-- Page extract --
▬▬▬
First, lenders are looking at whether the borrower was operating before February 15, 2020 and had employees for whom they paid salaries and payroll taxes or paid independent contractors.
Additionally, lenders will look for good faith certification that:
- The uncertainty of current economic conditions makes the loan request necessary to support ongoing operations
- The borrower will use the loan proceeds to retain workers and maintain payroll or make mortgage, lease, and utility payments
- The borrower does not have an application pending for a loan duplicative of the purpose and amounts applied for under CARES
- From February 15, 2020 to December 31, 2020, the borrower has not received a loan duplicative of the purpose and amounts applied for here.
- NOTE: there is an opportunity to fold emergency loans made between January 31, 2020 and the date this loan program becomes available into a new loan.
If you an independent contractor, sole proprietor, or self-employed individual, lenders will also be looking for certain documents such as payroll tax filings, 1099s, and income and expenses from the sole proprietorship.
▬▬▬
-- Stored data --
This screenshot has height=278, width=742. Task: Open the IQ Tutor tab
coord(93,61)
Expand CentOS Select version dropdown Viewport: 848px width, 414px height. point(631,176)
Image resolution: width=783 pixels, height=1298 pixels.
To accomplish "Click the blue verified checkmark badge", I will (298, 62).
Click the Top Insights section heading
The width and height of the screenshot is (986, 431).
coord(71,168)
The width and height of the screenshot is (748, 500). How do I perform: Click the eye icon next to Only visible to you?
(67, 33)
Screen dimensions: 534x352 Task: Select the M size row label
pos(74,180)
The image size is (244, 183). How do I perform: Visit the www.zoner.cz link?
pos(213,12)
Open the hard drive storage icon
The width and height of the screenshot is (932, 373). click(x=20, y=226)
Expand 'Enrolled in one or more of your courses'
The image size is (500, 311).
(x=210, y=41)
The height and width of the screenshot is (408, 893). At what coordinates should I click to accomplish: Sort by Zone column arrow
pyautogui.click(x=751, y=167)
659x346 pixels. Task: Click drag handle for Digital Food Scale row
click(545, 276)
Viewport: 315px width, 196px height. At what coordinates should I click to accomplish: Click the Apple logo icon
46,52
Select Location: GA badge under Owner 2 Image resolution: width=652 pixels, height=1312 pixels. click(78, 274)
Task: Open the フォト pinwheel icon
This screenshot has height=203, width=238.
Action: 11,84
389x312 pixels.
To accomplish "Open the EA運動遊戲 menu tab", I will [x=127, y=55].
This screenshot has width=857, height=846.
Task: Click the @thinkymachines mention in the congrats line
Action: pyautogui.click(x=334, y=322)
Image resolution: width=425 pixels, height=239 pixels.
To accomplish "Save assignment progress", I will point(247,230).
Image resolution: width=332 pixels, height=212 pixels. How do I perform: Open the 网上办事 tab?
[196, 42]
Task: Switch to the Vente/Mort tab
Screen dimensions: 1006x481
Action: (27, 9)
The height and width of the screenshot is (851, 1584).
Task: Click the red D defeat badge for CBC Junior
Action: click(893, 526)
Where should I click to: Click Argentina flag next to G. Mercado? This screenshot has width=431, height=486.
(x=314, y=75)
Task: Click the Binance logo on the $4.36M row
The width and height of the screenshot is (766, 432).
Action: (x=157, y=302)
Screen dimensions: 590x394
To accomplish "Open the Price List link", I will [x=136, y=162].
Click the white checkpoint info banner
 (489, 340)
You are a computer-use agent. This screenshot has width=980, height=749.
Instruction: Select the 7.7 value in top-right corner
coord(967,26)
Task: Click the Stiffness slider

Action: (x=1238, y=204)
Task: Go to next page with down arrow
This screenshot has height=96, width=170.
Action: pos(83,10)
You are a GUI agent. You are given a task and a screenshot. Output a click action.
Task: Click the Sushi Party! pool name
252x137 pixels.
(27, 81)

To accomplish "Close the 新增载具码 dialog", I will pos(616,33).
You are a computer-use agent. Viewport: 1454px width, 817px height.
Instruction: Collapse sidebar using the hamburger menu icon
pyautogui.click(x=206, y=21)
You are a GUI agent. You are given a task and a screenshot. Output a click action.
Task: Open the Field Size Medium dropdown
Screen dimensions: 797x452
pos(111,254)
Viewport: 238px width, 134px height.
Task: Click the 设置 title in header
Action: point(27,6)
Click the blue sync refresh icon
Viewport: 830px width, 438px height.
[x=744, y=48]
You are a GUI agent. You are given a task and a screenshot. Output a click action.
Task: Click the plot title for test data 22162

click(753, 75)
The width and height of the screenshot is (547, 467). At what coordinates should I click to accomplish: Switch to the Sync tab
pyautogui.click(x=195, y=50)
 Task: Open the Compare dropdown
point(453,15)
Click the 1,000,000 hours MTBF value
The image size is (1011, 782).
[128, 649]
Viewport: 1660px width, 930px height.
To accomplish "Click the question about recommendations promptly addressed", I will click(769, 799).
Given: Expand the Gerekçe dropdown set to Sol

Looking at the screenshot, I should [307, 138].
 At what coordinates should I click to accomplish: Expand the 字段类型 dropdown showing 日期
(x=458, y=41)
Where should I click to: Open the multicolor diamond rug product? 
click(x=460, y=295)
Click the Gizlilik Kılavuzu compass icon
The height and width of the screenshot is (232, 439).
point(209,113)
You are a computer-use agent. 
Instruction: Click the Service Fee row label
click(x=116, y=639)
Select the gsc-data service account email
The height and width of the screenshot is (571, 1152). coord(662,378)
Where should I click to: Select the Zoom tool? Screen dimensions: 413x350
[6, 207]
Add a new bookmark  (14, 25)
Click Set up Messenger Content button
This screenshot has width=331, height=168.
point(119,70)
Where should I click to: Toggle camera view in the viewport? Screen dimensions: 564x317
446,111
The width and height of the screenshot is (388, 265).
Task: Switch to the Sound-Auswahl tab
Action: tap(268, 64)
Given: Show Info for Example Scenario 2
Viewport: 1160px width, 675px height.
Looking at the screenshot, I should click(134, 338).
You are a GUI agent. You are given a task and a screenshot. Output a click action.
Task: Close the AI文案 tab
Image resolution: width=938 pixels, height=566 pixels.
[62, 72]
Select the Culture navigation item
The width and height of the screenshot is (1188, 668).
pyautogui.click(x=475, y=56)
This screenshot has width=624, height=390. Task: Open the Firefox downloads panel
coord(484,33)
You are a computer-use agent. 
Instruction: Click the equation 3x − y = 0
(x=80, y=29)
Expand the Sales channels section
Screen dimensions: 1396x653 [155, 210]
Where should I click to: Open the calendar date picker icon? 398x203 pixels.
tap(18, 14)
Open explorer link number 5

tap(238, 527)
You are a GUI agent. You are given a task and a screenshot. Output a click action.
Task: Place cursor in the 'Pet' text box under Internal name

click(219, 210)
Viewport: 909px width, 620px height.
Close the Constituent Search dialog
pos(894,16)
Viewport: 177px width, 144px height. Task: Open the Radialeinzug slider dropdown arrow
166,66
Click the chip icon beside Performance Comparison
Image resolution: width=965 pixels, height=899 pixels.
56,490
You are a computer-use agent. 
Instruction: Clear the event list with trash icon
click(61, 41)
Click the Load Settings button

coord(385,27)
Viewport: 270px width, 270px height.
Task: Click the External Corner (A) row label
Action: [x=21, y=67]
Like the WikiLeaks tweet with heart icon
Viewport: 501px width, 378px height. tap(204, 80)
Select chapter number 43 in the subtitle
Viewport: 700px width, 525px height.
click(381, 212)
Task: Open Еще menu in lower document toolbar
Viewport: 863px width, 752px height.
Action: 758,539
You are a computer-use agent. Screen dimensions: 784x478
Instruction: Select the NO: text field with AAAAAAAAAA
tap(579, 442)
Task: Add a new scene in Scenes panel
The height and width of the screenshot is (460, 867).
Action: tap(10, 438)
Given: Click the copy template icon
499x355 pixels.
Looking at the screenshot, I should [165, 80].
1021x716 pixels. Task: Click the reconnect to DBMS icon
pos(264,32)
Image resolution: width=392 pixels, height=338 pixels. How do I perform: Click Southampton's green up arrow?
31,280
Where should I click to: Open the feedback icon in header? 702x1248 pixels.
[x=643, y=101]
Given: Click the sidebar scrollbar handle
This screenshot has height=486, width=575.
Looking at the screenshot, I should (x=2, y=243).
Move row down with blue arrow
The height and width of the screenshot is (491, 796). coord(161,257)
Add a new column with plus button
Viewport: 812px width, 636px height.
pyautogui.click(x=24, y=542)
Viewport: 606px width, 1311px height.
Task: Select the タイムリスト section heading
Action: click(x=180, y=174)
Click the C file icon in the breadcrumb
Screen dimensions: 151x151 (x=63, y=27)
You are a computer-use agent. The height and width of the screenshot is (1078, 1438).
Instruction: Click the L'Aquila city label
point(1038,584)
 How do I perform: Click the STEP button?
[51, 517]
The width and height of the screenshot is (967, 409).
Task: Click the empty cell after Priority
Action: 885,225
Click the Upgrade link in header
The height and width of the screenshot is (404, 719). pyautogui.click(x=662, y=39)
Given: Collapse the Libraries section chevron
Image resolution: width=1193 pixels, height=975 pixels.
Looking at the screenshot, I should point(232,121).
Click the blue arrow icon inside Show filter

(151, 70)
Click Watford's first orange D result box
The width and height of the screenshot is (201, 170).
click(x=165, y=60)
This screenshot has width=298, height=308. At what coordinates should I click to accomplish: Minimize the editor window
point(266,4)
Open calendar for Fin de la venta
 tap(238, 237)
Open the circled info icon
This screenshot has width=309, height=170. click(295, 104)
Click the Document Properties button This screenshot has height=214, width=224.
▬▬▬
-- Assignment --
Please name the documents that, according to the loan eligibility text, lenders will look for from an independent contractor, sole proprietor, or self-employed individual.

-- Written answer --
Payroll tax filings, 1099s, and income and expenses from the sole proprietorship.